Top of DATASET

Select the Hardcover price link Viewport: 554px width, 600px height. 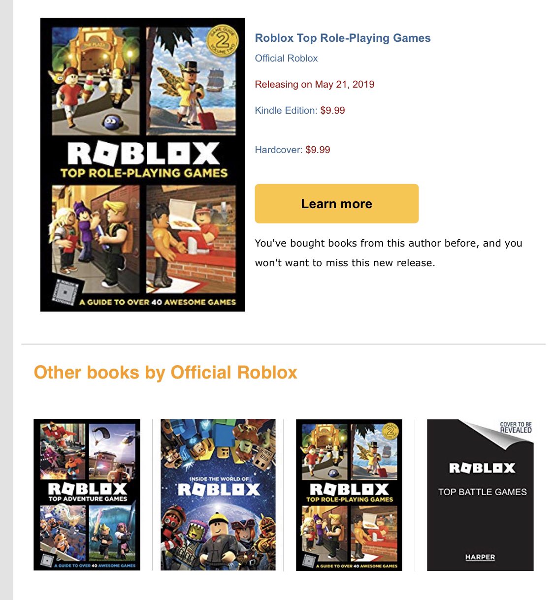click(293, 150)
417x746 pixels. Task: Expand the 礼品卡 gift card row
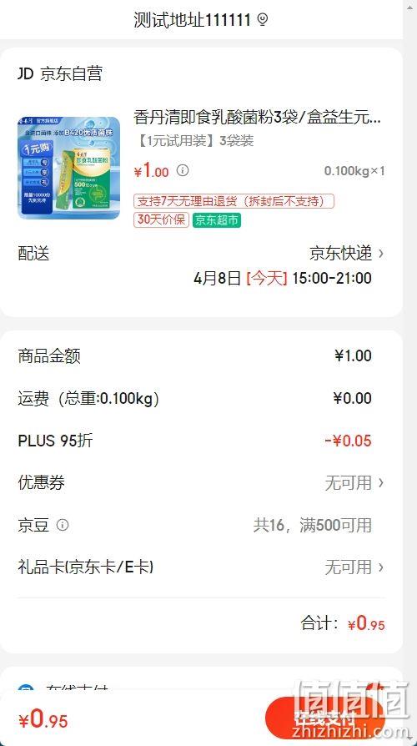pos(201,567)
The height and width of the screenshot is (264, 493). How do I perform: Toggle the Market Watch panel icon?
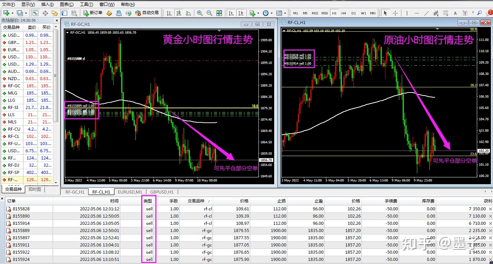point(35,13)
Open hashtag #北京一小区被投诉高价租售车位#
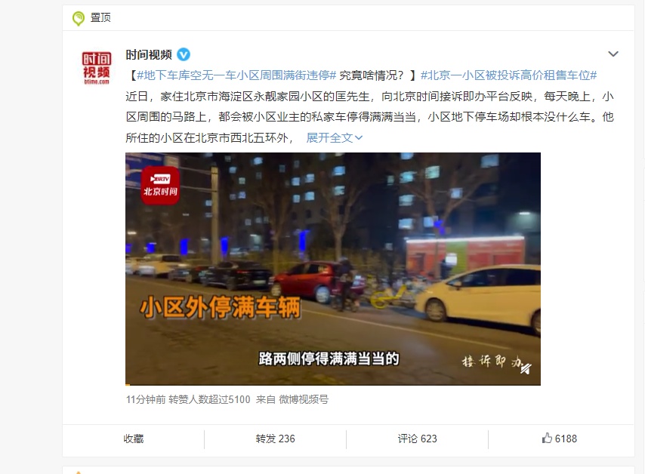The width and height of the screenshot is (645, 474). [x=508, y=75]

Bottom of DATASET

» **EXERCISE**:
An exact restatement of the lines from the one holding "The height and" through the end of the entries, both ends included, is the whole answer. Pictures stay out.

» **OUTPUT**:
The height and width of the screenshot is (264, 493). How do I perform: Toggle the Market Watch panel icon?
point(35,13)
Open hashtag #北京一小区被投诉高价租售车位#
The width and height of the screenshot is (645, 474). [x=508, y=75]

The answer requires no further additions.